(ЗАДАНИЯ):
**A)** Какими тремя определениями характеризуется метод драматизации в последнем предложении фрагмента о методе драматизации?
**B)** Продолжите фрагмент о методе драматизации после его последнего предложения.
━━━━━ ПРЕДОСТАВЛЕННЫЙ ФРАГМЕНТ
Из этой формулы вопроса выводится метод. Определенный концепт, чувство или верование, когда они преподносятся в подобном виде, следует трактовать как симптомы воли, которая чего-то хочет. Чего хочет тот, кто говорит это, тот, кто мыслит и ощущает это? Речь о том, чтобы показать, что он не смог бы говорить, мыслить или чувствовать этого, если бы у него не было подобной воли, подобных сил, подобного образа жизни. Чего хочет тот, кто говорит, любит и творит? И наоборот, чего хочет тот, кто рассчитывает на прибыль от не им совершенного действия, или тот, кто взывает к «бескорыстию»? Чего хочет сам аскет? А утилитаристы с их концептом пользы? А Шопенгауэр, когда создает странный концепт отрицания воли? Хотят ли они истины? Но чего они в конце концов хотят, эти искатели истины, те, кто говорит: «Я ищу истину»? — Воление как акт отличен от других актов. Это одновременно генетический и критический компонент всех наших действий, чувств и мыслей. Метод состоит в следующем: соотнести определенный концепт с волей к власти, чтобы сделать его симптомом воли, без которой его невозможно было бы помыслить (как и испытать чувство или предпринять действие). Подобный метод соответствует трагическому вопросу. Он и является трагическим методом. Или, если быть точнее, если мы лишим слово «драма» всего того диалектического и христианского пафоса, который искажает ее смысл, она станет методом драматизации. «Чего ты хочешь?» — спрашивает Ариадна Диониса. То, чего хочет та или иная воля, — вот скрытое содержание соответствующей ей вещи.
Нас не должно вводить в заблуждение выражение «то, чего хочет воля». То, чего хочет воля, — не объект, не объективное, не цель. Цели и объекты, даже мотивы, — всё еще симптомы. Чего хочет та или иная воля, в зависимости от ее качества, так это утверждать свое отличие или отрицать то, что различает. Всё, чего хотят, это качества: тяжелое, легкое… То, чего хочет воля, — это всегда ее собственное качество или качество соответствующих сил. О душе благородной, утверждающей и легкой Ницше говорит: «Неведомо какая фундаментальная уверенность в самой себе, нечто такое, чего невозможно ни искать, ни найти, ни даже, быть может, потерять» . Итак, когда мы спрашиваем: «Чего хочет тот, кто думает вот это?» — мы не уходим от фундаментального вопроса «Кто?», а только задаем ему определенное правило и предлагаем методическое развитие. В самом деле, мы требуем, чтобы ответом на вопрос были не примеры, а определение типа. И как раз тип конституирован качеством воли к власти, нюансами этого качества и соответствующим отношением сил; всё остальное — симптомы. То, чего хочет воля, является не объектом, а типом, типом того, кто говорит, того, кто мыслит, кто действует, не действует, реагирует и т. д. Тип определяется исключительно через определение того, чего хочет воля, в примерах, относящихся к этому типу. Чего он хочет, этот искатель истины? Это единственный способ, позволяющий выяснить, кто ищет истину. Поэтому метод драматизации — единственный соответствующий замыслу Ницше и формуле поставленных им вопросов: метод дифференциальный, типологический и генеалогический.
━━━━━━━━━━
━━━━━ ИЗВЛЕЧЕННЫЕ ДАННЫЕ
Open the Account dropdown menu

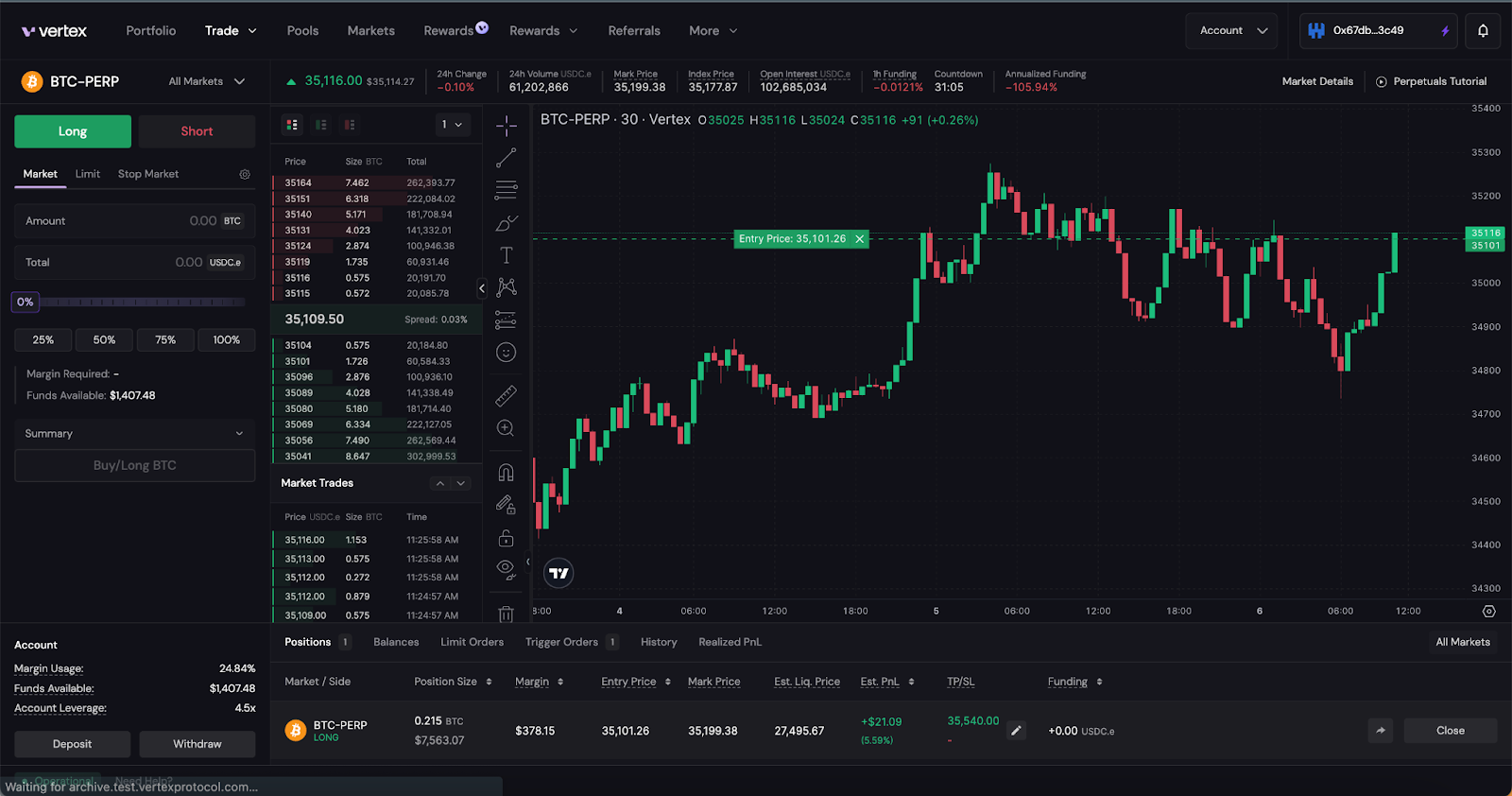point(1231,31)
━━━━━━━━━━
━━━━━ ИЗВЛЕЧЕННЫЕ ДАННЫЕ
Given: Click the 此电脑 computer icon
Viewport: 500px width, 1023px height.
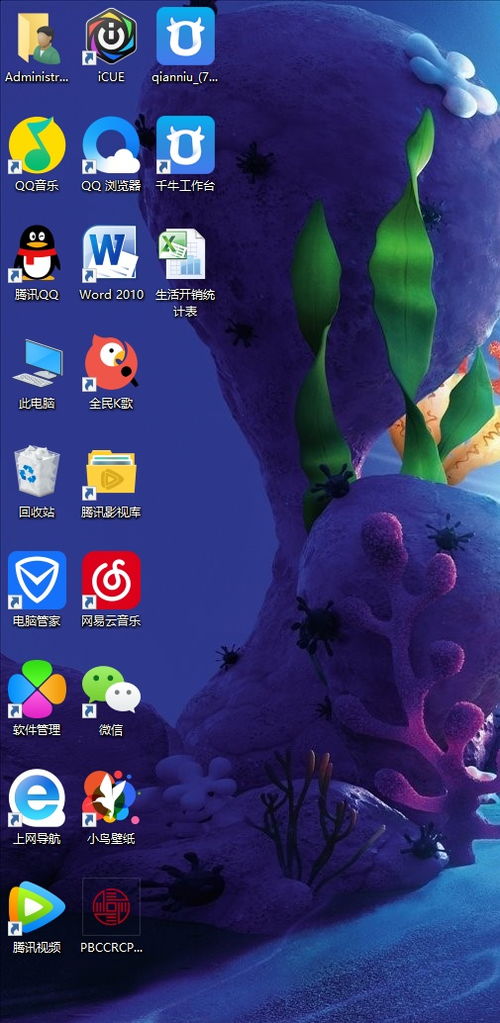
━━━━━━━━━━
(ОТВЕТЫ):
**A)** Метод драматизации назван дифференциальным, типологическим и генеалогическим.

**B)**
Этот метод, несомненно, должен ответить и на второе возражение, которое относится к его антропологическому характеру. Но нам достаточно выяснить, что это за тип человека. Если верно, что для человека триумф реактивных сил играет конституирующую роль, то весь метод драматизации будет направлен на открытие иных типов, выражающих другие соотношения сил, на раскрытие иного качества воли к власти, которое может подвергнуть трансмутации ее слишком человеческие нюансы. Ницше говорит: нечеловеческое и сверхчеловеческое. Та или иная вещь, то или иное животное, то или иное божество могут быть подвергнуты драматизации ничуть не меньше, чем человек или его удел. Они — тоже метаморфозы Диониса, симптомы воли, которая чего-то хочет. Они тоже выражают некий тип — тип сил, неизвестный человеку. Метод драматизации в любом отношении превосходит человека. Воля земли — чем могла бы быть воля, способная утвердить землю? Чего она хочет, эта воля, для которой сама земля остается нонсенсом? И каково ее качество, которое становится также и качеством земли? Ницше отвечает: «Легкость» .
Что означает «воля к власти»? Совсем не то, что воля волит власти, что она желает или ищет власти как определенной цели, и не то, что власть является ее мотивом. Выражение «желать власти» не менее абсурдно, чем выражение «жаждать жизни». «Он, разумеется, не встречался с истиной — тот, кто говорил о воле к жизни; ведь этой воли не существует. Ибо то, чего нет, не способно хотеть, а зачем еще желать жизни живущему?»; «Желание властвовать, но кто захотел бы назвать это желанием?» Именно поэтому, вопреки всякой очевидности, Ницше утверждает, что воля к власти является совершенно новым концептом, который он сам создал и ввел в философию. Он говорит с подобающей скромностью: «Постичь психологию так, как это делаю я, — то есть под видом морфологии и генетики воли к власти, — эту идею никто не затронул даже вскользь, если только позволительно на основе написанного догадываться и о том, что обойдено молчанием» . Но ведь нет недостатка в авторах, говоривших о воле к власти или о чем-то похожем до Ницше; нет недостатка и в тех, кто говорит об этом после Ницше. Но последние не больше ученики Ницше, чем первые — его учителя. Они говорят о власти так, словно это последняя цель воли, а также — ее существенный мотив, то есть в смысле, формально отвергнутом самим Ницше. Как будто власть есть то, чего хочет воля… Подобная концепция включает как минимум три заблуждения, искажающие всю философию воли в целом.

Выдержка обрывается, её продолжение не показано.